**Records to process**
──────

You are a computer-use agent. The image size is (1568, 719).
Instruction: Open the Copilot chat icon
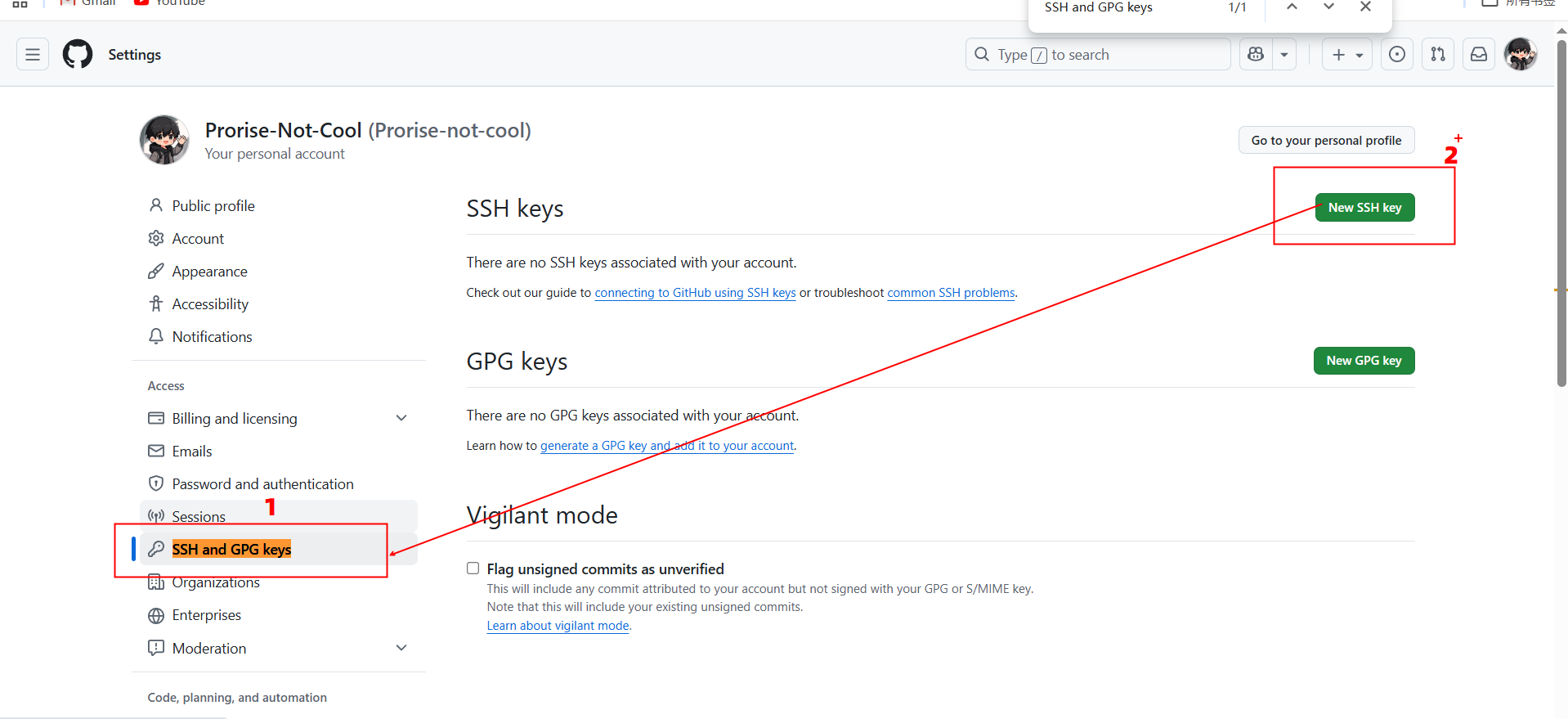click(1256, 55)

──────

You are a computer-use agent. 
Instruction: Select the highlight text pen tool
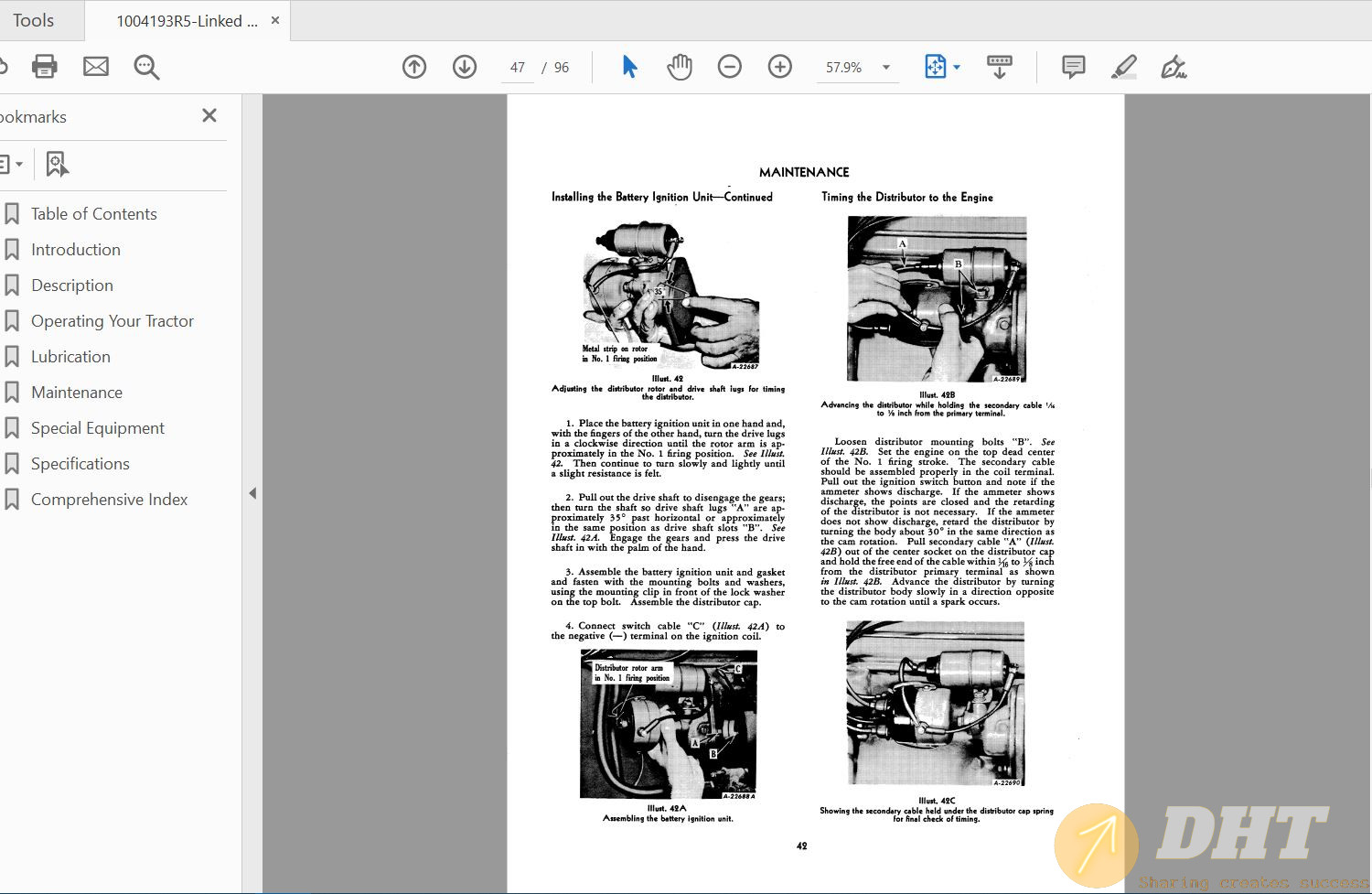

──────

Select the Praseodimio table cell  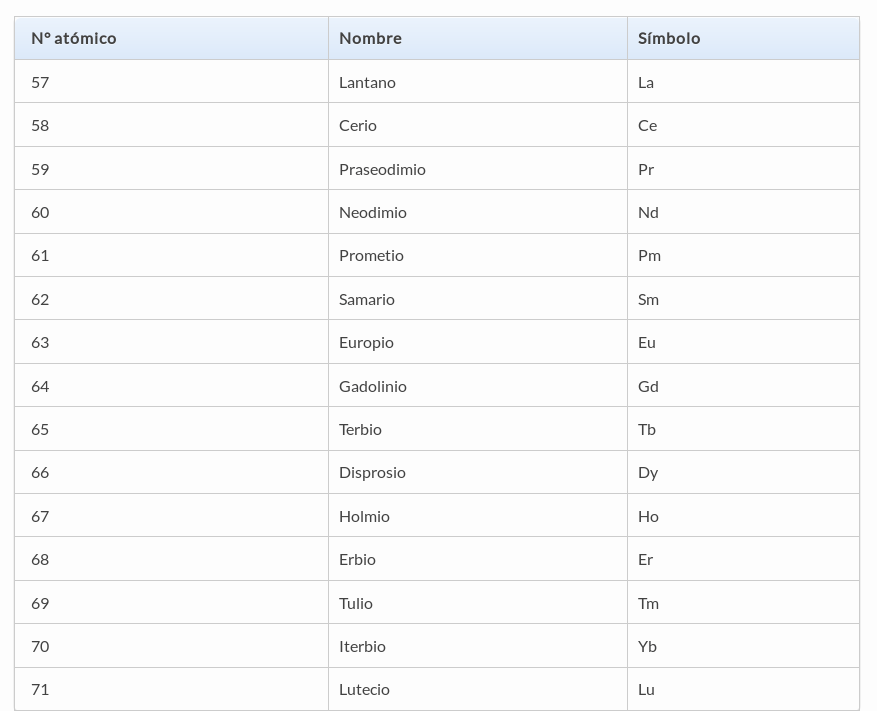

──────

**Work instruction**
Scan the records above for the string "agent", then copy each line where it turns up.

**Answer box**
You are a computer-use agent. The image size is (1568, 719).
You are a computer-use agent. 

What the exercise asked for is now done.